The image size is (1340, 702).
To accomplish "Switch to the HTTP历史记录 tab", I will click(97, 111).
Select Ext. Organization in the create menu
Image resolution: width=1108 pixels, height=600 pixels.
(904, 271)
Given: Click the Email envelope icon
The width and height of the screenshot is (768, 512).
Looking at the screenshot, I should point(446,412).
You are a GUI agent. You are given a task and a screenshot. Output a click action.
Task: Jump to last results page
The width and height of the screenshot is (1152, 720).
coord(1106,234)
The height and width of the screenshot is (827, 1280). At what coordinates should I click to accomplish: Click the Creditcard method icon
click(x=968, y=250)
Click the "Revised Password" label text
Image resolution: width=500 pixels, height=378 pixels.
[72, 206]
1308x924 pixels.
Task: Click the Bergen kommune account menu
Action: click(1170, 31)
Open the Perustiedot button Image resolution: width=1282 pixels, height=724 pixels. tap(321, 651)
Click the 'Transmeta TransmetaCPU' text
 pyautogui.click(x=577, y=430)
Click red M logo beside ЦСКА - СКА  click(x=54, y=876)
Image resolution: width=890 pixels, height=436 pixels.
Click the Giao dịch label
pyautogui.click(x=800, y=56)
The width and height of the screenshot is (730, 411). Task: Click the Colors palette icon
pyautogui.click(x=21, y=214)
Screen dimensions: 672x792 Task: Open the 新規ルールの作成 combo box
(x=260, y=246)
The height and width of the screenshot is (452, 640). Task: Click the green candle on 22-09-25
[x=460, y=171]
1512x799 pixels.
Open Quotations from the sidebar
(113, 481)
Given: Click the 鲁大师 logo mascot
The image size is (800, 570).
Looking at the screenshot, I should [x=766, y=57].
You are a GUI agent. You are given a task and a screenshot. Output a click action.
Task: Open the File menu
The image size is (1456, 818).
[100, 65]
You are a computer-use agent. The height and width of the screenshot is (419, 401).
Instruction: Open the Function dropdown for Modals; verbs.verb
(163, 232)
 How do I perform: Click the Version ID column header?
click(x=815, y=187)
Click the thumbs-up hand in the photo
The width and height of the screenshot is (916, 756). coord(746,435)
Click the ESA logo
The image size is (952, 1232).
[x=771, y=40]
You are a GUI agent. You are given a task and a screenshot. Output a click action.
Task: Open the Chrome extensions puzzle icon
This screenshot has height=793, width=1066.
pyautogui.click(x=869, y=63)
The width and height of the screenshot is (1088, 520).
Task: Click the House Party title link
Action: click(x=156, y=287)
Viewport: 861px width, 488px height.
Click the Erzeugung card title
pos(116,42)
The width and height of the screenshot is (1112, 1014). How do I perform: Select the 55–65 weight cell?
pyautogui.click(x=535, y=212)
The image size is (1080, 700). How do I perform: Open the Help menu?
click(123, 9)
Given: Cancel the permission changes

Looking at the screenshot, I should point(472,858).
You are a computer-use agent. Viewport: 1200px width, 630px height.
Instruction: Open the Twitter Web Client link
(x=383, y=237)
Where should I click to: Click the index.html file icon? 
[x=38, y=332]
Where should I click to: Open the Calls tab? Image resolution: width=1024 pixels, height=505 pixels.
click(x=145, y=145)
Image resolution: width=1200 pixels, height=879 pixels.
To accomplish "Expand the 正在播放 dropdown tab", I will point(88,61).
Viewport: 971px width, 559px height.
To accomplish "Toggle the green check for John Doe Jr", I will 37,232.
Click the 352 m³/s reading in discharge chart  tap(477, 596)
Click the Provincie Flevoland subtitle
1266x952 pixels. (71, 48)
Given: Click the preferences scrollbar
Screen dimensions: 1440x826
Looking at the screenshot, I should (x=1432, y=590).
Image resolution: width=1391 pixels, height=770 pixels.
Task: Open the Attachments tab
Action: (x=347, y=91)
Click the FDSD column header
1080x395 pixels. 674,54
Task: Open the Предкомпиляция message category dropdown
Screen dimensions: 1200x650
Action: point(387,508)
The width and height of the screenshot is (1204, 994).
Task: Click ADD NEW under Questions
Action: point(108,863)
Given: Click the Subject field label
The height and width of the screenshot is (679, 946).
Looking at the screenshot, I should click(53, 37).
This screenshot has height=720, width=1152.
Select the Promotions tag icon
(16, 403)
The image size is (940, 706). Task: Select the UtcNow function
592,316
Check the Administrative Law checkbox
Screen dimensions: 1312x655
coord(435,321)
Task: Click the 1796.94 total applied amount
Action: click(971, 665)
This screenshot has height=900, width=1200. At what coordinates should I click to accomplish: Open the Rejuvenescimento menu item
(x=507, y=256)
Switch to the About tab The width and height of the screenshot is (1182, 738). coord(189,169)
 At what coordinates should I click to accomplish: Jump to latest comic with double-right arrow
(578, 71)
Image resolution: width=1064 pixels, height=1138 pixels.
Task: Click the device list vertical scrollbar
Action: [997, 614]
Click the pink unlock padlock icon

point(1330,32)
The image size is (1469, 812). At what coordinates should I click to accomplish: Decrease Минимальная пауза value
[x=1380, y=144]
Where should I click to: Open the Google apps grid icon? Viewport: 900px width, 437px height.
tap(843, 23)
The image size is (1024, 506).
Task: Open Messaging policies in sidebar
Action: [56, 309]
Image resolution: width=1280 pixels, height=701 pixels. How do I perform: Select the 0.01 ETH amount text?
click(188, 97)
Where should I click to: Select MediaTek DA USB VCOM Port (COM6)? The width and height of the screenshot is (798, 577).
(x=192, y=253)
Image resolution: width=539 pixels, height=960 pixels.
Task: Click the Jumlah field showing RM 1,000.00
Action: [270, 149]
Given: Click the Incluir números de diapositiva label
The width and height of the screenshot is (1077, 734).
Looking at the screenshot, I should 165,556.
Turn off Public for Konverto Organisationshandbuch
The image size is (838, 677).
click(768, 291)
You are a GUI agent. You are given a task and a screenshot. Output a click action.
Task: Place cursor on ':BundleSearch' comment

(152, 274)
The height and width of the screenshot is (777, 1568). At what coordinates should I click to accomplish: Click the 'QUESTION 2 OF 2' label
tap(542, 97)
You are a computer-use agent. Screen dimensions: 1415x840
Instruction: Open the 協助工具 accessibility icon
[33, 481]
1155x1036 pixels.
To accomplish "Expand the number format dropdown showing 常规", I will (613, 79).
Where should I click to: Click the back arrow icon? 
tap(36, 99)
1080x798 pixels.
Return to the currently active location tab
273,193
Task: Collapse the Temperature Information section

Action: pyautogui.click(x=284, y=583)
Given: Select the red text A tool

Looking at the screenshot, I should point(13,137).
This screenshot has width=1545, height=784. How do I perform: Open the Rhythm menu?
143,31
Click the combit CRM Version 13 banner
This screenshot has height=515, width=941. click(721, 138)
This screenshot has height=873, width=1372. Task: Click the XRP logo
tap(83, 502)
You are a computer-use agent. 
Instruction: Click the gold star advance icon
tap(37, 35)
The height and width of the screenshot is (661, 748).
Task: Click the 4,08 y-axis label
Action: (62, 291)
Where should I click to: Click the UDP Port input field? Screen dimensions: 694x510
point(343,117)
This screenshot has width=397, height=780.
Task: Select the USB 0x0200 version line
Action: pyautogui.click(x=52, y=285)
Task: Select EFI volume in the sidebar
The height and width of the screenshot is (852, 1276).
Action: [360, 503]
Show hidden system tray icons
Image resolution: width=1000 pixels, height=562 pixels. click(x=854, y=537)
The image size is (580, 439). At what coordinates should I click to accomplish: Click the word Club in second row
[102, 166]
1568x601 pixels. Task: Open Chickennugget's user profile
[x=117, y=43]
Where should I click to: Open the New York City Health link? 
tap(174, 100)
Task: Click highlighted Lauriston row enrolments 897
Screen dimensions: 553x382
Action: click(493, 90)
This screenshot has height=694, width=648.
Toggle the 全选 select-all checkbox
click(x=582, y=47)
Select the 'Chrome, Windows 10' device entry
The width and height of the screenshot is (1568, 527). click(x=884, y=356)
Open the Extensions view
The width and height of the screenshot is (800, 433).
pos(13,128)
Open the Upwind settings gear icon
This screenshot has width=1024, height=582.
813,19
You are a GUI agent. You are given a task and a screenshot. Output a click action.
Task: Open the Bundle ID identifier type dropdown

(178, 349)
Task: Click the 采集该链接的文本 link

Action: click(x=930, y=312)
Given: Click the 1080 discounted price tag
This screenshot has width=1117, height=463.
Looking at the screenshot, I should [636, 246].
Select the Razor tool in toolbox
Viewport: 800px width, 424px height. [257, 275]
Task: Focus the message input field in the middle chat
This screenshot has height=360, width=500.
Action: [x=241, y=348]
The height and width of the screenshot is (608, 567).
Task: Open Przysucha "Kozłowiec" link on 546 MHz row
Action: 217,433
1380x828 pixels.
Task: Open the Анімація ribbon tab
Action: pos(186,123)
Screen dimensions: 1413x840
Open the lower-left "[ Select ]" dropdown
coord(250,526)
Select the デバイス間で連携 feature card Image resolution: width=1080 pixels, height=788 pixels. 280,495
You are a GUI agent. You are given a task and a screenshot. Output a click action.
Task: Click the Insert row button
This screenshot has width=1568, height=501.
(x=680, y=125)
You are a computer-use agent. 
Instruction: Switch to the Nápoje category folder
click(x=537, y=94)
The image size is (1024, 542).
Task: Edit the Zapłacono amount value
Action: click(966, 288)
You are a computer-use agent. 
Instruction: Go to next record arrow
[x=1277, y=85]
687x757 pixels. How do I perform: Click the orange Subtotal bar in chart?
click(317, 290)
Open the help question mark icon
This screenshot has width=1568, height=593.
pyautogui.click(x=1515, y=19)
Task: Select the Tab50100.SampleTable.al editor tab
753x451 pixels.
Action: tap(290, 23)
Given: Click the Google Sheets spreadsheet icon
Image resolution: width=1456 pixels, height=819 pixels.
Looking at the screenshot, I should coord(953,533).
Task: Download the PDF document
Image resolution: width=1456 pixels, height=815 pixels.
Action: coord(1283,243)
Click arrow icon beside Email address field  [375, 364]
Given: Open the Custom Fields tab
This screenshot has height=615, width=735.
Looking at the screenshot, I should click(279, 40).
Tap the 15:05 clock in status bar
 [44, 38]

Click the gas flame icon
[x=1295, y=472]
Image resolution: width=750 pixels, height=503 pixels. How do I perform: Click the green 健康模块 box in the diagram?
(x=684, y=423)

:::

**Exercise aim**
Work out, please, how many lines above contain "Email"; answer only with the number.

**Answer to this task**
2